Qu’en est-il des PME et ETI de croissance qui ne rentrent pas (encore?) dans le champ de la loi? Il semble y avoir une hausse du nombre de femmes créatrices d’entreprises…
Cela fait 10 ans chez Women Equity que nous nous attachons à identifier, accompagner, financer et promouvoir les PME de croissance et les ETI dirigées par des femmes en France.
Parce que nous croyons à la vertu des rôles modèles accessibles (ce que n’est pas tout à fait une patronne du CAC 40, et où la dimension politique de la nomination ou du maintien n’est pas anodine) pour faire bouger les lignes.
Parce qu’il faut raconter la diversité des profils entrepreneuriaux, accompagner et partager ces succès remarquables dans tous les secteurs de l’économie.
Nous avons démarré à partir de plusieurs constats.
Les PME et ETI, pourtant responsables de 55% des emplois au global (et plus du double de celui des grandes entreprises), relèvent de la boîte noire, avec peu d’éléments d’information sur le profil des dirigeants, sur les parcours d’accès aux fonctions de direction, sur la composition salariale, etc.
Nous documentons chaque année depuis 10 ans près de la moitié des entreprises françaises qui disposent de chiffres d’affaires entre 4 et 150 M€, soit 40 000 PME et ETI, et regardons la part des femmes dirigeantes et comparons leurs performances à celles de leurs homologues masculins.
Leurs entreprises représentent entre 15% et 20% de l’échantillon global, sont de taille tout à fait similaire à leurs homologues et ne sont pas cantonnées à quelques secteurs considérés comme féminins.
Fait plus remarquable encore, à taille et secteur homogènes, elles surperforment, avec une rentabilité moyenne à près de 9% versus 6% pour leurs homologues.
Ces entreprises remarquables sont-elles pour autant reconnues?

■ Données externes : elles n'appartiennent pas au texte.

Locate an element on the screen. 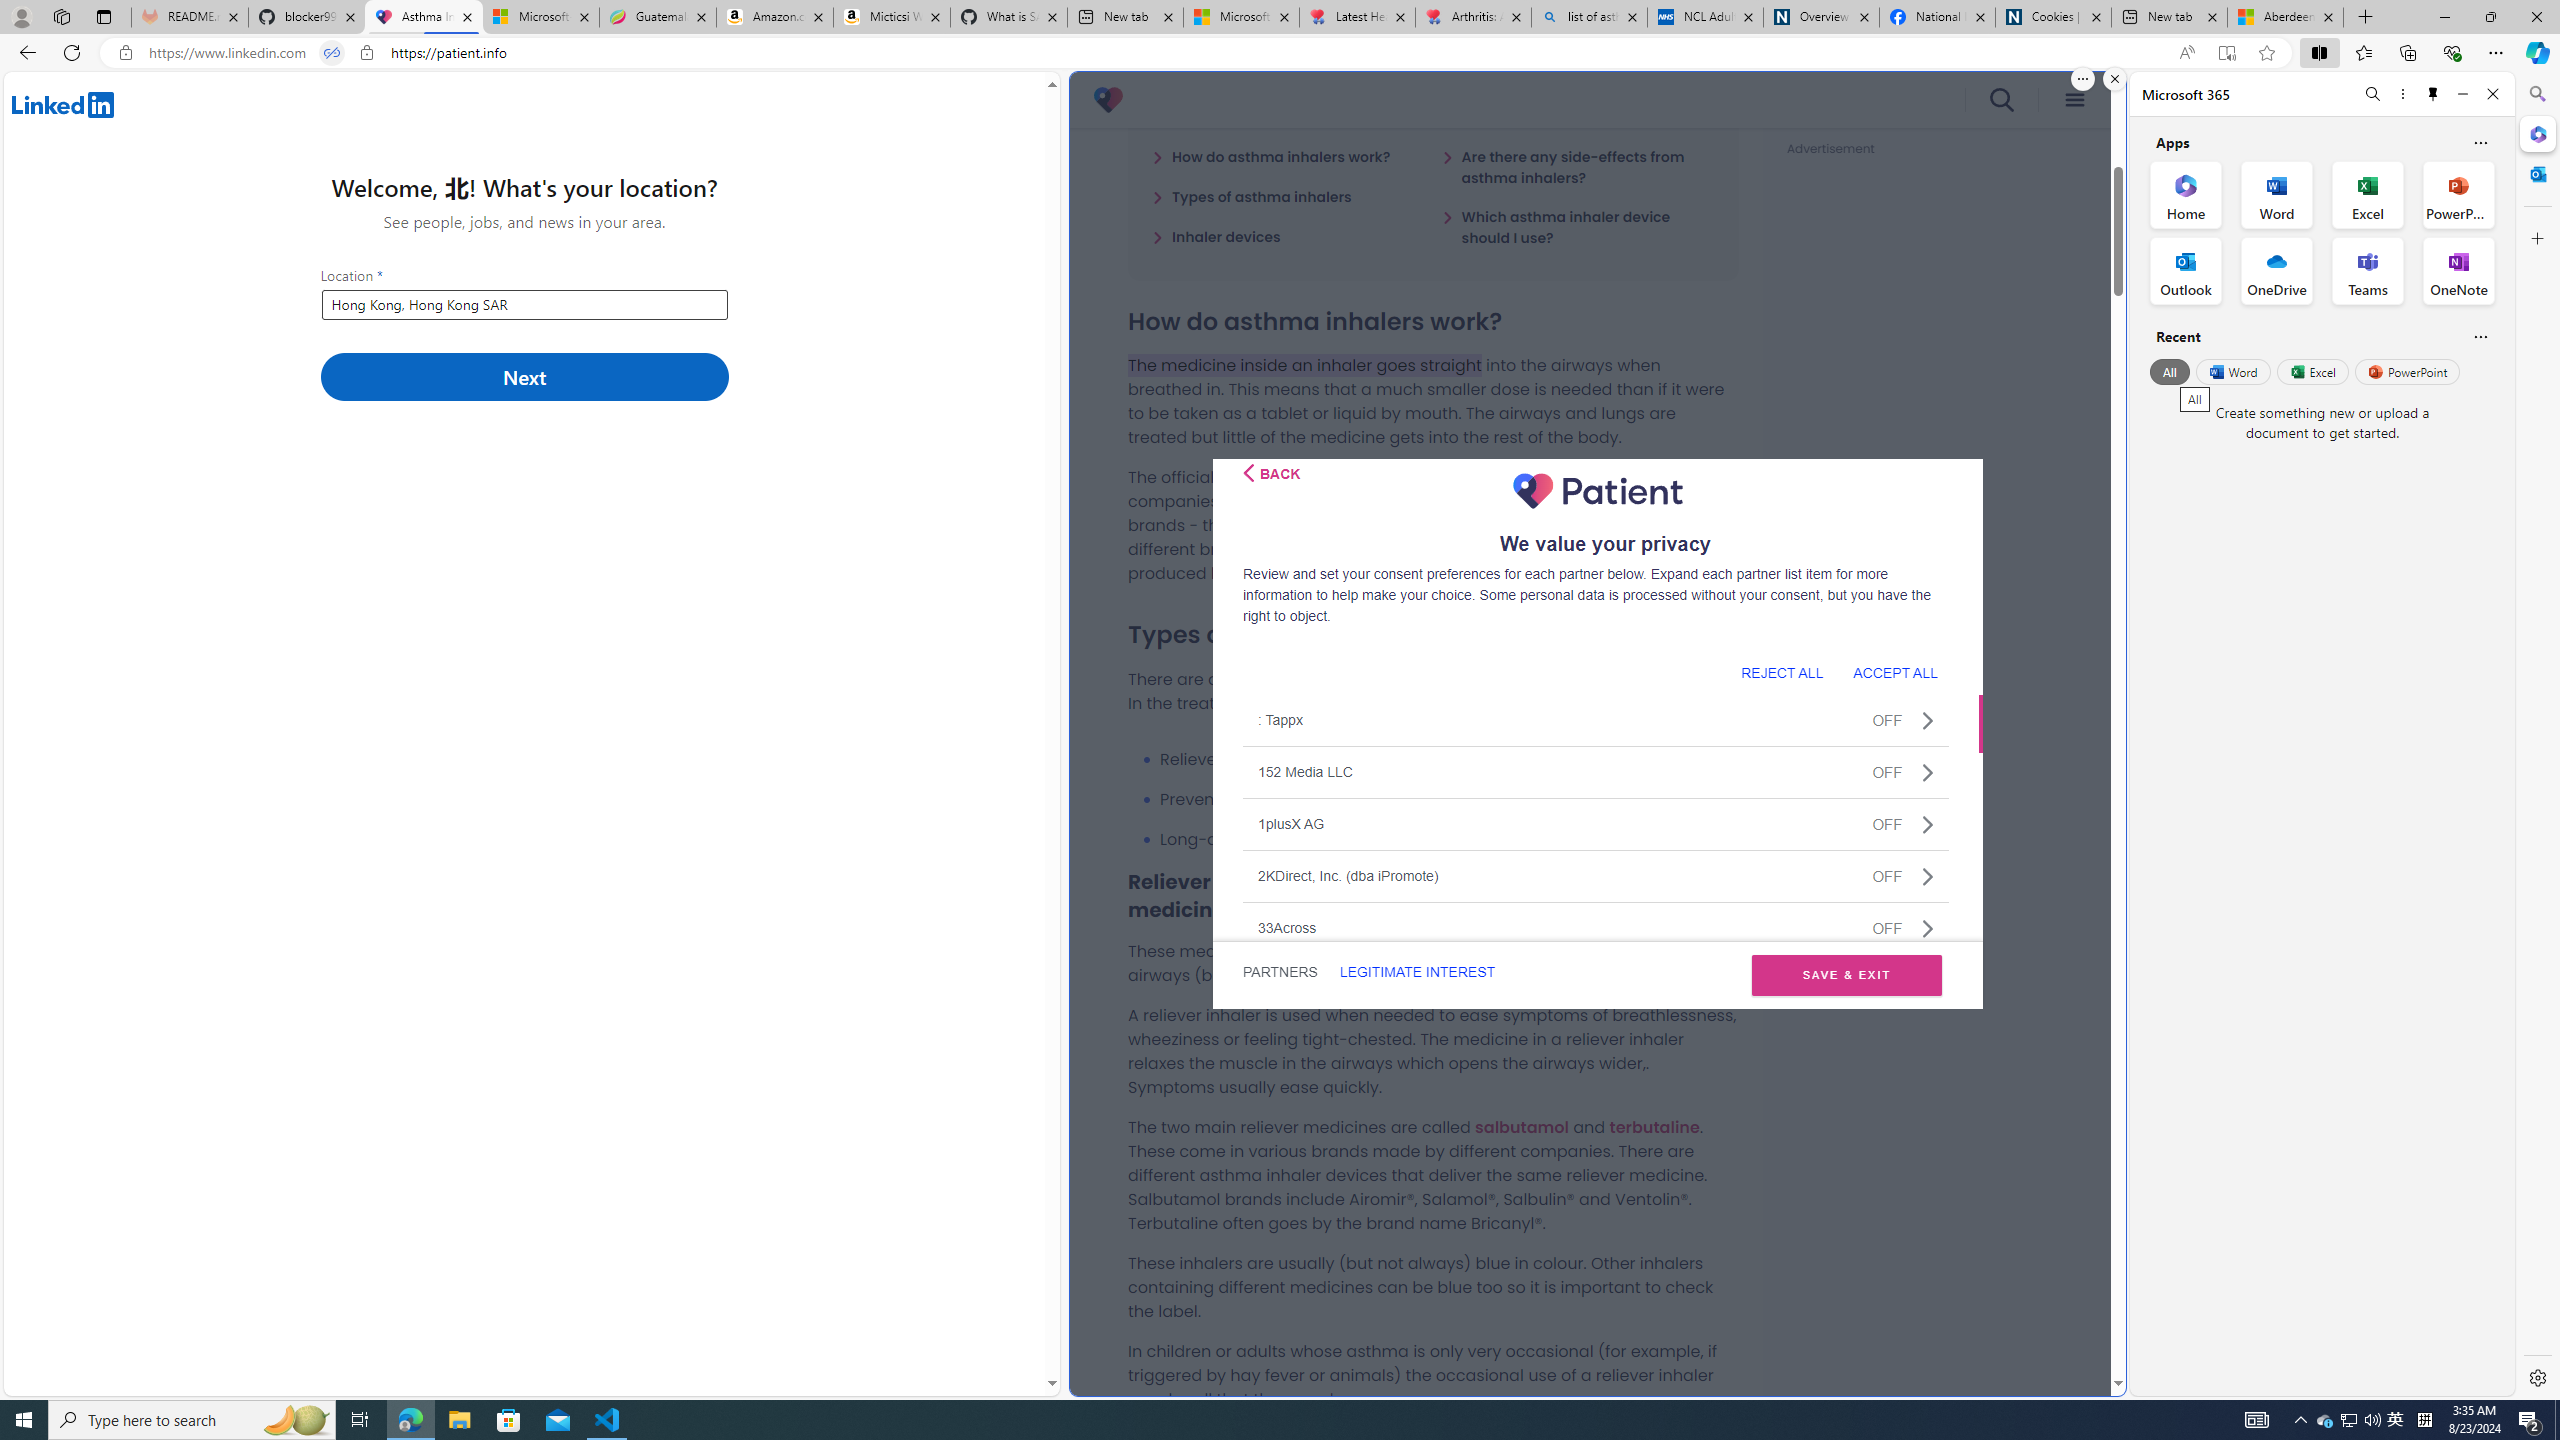  'Teams Office App' is located at coordinates (2368, 271).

Prennent-elles pour autant la place qui leur revient dans les media, les réseaux institutionnels et politiques?
Certainement pas, même si nous nous attelons à faire la lumière sur elles.
Plus dérangeant encore, si on regarde la façon dont elles sont financées pour soutenir leur croissance, elles ont en moyenne six fois moins de probabilité d’être accompagnées par les acteurs du capital-investissement français.

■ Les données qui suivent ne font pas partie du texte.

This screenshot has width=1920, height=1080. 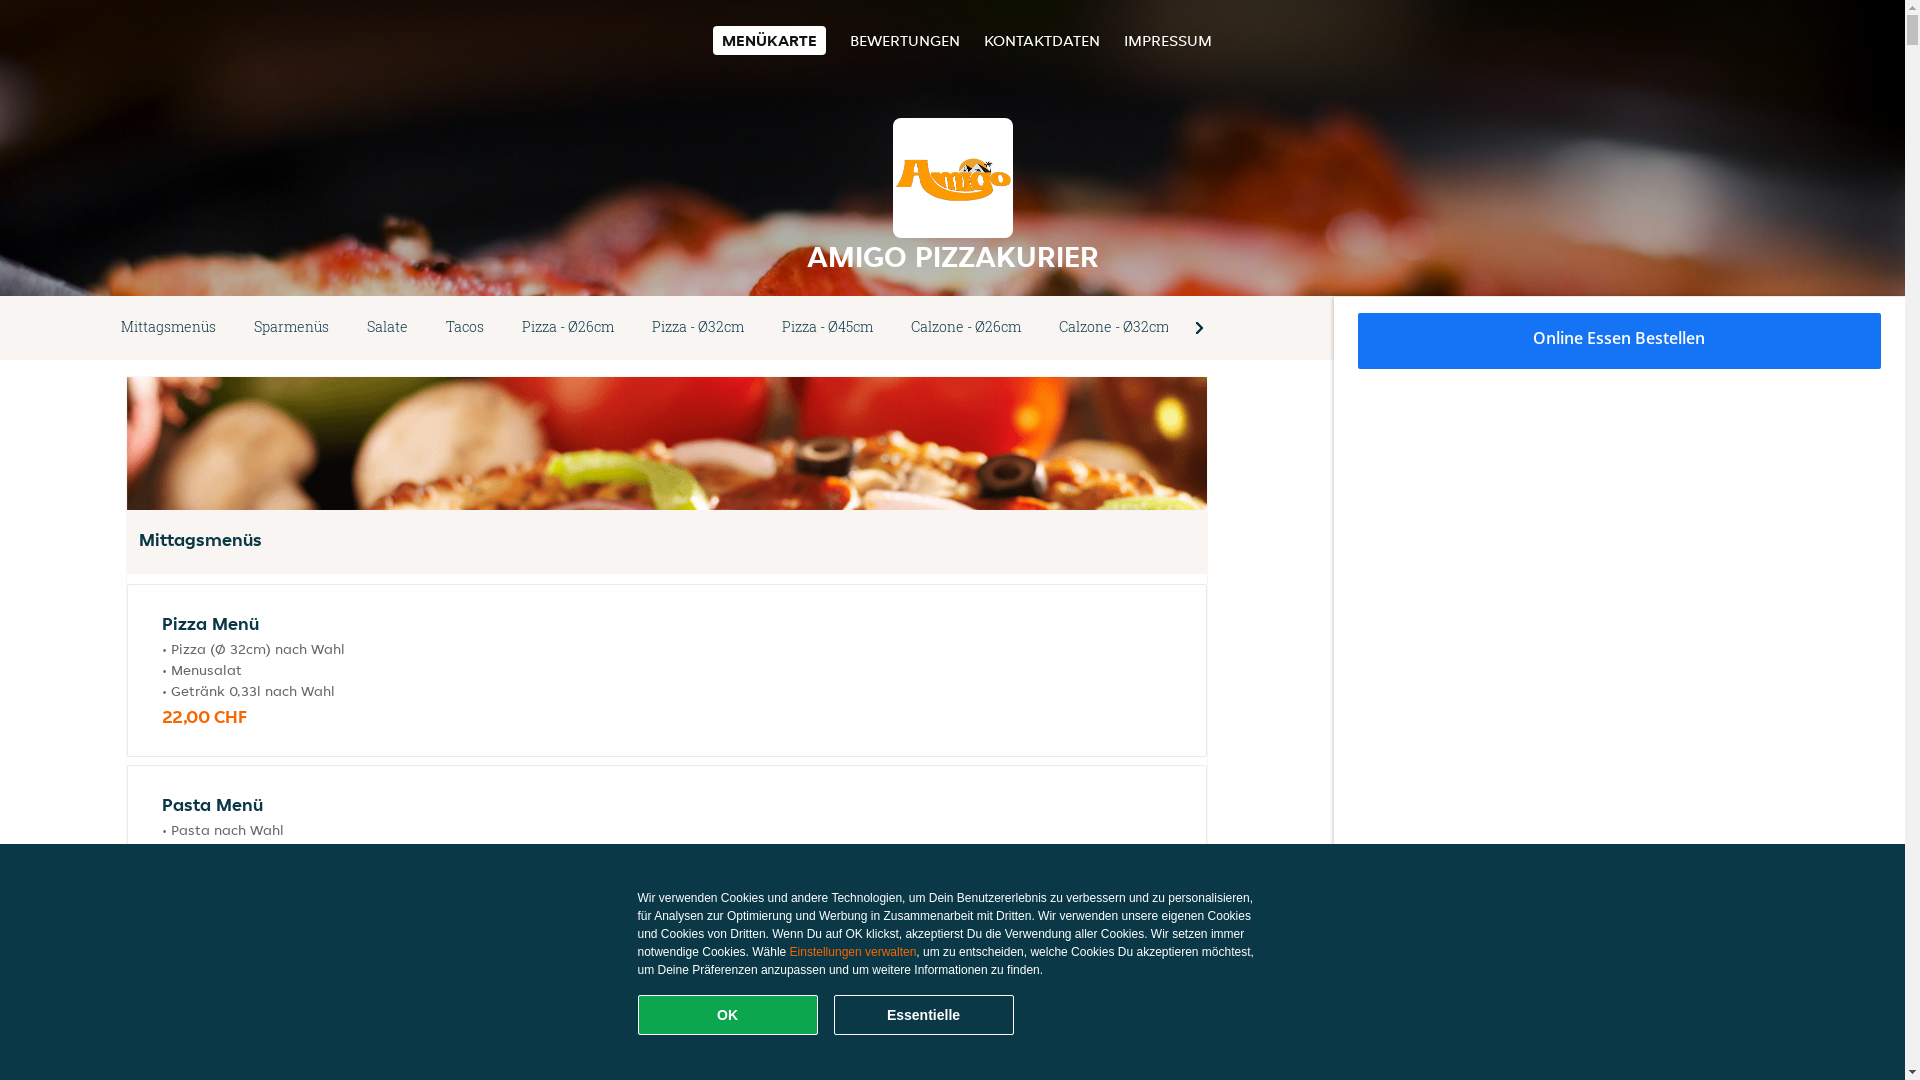 What do you see at coordinates (1167, 40) in the screenshot?
I see `'IMPRESSUM'` at bounding box center [1167, 40].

Toute l’initiative de Women Equity Partners, au fil des années dédiées au soutien des PME et ETI dirigées par des femmes, vise à identifier et mettre en évidence l’incroyable richesse d’un univers d’entreprises largement méconnu et encore aujourd’hui relativement ignoré, dirigées par des managements remarquables, qui excellent sous de nombreuses contraintes, de visibilité et de reconnaissance, de faible intégration dans les réseaux d’affaires traditionnels, comme de financement en capital.

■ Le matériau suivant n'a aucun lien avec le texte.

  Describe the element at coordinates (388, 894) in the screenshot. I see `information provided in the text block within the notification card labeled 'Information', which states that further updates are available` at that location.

La plateforme Women Equity a été développée à partir des attentes identifiées et exprimées par des dirigeantes de PME qui comptent parmi les plus performantes.
Sa mission: construire un écosystème favorable qui leur permet de majorer l’impact économique, financier, social et sociétal des entreprises dont elles ont la responsabilité. Et concourir ainsi à l’émergence de champions régionaux, nationaux, et internationaux.